With a button to Close Program
The code in question below asks a user how many players there will be, then based on the number of players creates an array of a size equal to the number of players. Then a for loop prints each character name to the screen. Here is the code
int main()
{
int numplay;
cout<<"How many players will there be? ";
cin>> numplay;
cin.ignore();
cin.get();
string *players = new string[numplay - 1];
for (int x = 1; x < numplay + 1; x++) {
string name;
cout<<"What is Player "<< x <<"'s name? ";
cin>> name;
players[x - 1] = name;
cin.ignore();
}
cin.clear();
cin.sync();
cin.get();
for (int x = 0; x < numplay; x++) {
cout<< players[x] <<"\n";
}
delete[] players;
}
The thing is like I said the code compiles and runs fine it's just at the end Windows throws the error mentioned above with few details. The problem is alleviated if you remove the -1 from the array declaration. However then that creates an extra unused array element. I hope this question is coherent it is one born completely from curiosity since Windows didn't give many details.
Upvotes: 0
Views: 49
Reputation: 74018
You allocate numplay - 1
array elements, e.g elements 0
... numplay - 2
string *players = new string[numplay - 1];
But in the loop, you access elements from 0
to numplay - 1
inclusive, which is one element beyond the array
for (int x = 1; x < numplay + 1; x++) {
...
players[x - 1] = name;
}
In the last iteration, you have x = numplay
. With this, you access players[numplay - 1]
, which lies outside of the array's bounds.

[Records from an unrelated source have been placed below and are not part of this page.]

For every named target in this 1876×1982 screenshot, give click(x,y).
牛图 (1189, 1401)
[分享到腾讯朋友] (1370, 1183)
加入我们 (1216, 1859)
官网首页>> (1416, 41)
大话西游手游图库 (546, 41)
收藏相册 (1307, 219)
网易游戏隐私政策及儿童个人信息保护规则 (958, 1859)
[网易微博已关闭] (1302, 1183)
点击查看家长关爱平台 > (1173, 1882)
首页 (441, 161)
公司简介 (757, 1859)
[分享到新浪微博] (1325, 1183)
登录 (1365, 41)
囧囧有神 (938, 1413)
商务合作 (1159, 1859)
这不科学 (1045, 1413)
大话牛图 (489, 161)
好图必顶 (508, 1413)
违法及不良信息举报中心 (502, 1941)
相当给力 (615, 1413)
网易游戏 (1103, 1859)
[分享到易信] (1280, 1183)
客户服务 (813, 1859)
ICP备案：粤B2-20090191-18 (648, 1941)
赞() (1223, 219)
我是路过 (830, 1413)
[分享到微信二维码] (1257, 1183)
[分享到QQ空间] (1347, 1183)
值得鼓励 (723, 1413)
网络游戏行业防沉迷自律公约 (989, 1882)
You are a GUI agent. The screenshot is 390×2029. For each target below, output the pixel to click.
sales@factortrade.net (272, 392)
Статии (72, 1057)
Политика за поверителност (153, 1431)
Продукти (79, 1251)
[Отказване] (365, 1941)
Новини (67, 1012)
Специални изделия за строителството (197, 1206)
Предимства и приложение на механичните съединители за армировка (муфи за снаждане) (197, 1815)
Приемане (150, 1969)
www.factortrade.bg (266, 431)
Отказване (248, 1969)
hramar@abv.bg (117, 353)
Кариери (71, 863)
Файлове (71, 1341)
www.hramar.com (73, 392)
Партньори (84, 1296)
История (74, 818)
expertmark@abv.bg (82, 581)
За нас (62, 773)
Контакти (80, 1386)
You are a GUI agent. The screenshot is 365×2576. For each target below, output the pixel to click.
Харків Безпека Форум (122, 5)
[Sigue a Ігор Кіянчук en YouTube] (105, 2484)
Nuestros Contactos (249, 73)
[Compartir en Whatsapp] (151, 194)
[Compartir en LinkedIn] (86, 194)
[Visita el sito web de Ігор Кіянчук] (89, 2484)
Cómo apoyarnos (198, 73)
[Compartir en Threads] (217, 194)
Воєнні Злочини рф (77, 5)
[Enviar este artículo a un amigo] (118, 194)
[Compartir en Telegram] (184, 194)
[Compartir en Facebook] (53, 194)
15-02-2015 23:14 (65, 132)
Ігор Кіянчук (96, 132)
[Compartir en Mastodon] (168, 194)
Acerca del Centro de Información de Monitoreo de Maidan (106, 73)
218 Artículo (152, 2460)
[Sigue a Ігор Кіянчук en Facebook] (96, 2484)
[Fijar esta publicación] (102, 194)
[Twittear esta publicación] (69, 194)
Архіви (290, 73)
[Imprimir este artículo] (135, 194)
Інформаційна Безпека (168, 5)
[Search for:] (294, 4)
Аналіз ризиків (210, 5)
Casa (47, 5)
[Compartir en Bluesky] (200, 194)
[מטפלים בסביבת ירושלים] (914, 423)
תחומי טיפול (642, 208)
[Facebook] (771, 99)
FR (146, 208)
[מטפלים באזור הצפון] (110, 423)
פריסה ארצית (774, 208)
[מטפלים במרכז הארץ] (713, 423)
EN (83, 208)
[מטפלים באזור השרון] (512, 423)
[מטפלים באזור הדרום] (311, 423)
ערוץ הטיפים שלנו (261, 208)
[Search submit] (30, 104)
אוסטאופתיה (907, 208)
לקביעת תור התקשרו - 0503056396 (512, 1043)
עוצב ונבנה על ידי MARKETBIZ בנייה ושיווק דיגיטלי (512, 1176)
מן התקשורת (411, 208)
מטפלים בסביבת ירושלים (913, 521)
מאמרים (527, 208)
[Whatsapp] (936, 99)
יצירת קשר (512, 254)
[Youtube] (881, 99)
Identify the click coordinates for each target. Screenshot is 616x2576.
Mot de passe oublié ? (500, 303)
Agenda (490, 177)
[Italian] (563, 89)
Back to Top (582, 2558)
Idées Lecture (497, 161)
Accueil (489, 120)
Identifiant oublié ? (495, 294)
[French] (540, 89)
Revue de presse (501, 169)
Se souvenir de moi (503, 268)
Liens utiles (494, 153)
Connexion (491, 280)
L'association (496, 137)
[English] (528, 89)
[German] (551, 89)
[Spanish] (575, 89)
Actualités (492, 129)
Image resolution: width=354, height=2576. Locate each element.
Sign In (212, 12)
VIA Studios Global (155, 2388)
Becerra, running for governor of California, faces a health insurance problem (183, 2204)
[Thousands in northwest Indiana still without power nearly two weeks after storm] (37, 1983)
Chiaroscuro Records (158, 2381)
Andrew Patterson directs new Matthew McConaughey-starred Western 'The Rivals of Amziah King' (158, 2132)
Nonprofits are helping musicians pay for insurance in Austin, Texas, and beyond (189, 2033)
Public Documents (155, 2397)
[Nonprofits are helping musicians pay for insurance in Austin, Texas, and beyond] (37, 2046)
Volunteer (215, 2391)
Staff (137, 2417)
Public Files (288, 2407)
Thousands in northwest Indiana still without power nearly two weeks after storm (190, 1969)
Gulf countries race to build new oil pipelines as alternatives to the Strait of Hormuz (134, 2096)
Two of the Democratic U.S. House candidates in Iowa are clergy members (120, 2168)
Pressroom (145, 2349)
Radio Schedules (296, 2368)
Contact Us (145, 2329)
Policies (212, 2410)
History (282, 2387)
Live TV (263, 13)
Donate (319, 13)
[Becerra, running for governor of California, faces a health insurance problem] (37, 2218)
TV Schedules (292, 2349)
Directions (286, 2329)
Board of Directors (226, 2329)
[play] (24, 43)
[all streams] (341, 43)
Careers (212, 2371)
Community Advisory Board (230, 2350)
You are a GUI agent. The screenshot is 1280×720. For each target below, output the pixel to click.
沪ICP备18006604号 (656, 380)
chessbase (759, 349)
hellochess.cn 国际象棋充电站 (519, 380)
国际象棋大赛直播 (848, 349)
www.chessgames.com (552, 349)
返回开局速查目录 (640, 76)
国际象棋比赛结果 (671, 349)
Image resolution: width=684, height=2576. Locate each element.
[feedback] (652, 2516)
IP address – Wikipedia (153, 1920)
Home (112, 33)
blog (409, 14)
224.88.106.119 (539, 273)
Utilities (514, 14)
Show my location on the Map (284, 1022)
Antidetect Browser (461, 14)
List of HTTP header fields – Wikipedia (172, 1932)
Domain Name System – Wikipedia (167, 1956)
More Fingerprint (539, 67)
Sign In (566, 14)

This is also the reason, why doing
string *players = new string[numplay];
fixes your problem. Because now, the array elements go from 0
to numplay - 1
, which fits with the accesses in the for loop.
Upvotes: 1
Reputation: 63461
You are accessing the array out of bounds. As you hinted at, removing the -1
from the array allocation makes it work.
string *players = new string[numplay - 1]; // Wrong
If the user enters 3
, then you will only allocate an array with 2 elements. That number represents the number of elements, not the maximum index.
The correct code is:
string *players = new string[numplay];
I also suggest you use zero-based indexing for any loop that operates on the array. It's confusing to see a loop like the one that follows the above line. Do this instead:
for (int x = 0; x < numplay; x++) {
cout << "What is Player "<< x+1 <<"'s name? ";
cin >> players[x];
cin.ignore();
}
Upvotes: 1
Reputation: 99094
string *players = new string[numplay - 1];
for (int x = 1; x < numplay + 1; x++) {
...
players[x - 1] = name;
}
...
for (int x = 0; x < numplay; x++) {
cout<< players[x] <<"\n";
...
}
You are modifying and using elements outside the bounds of the array. This causes undefined behavior.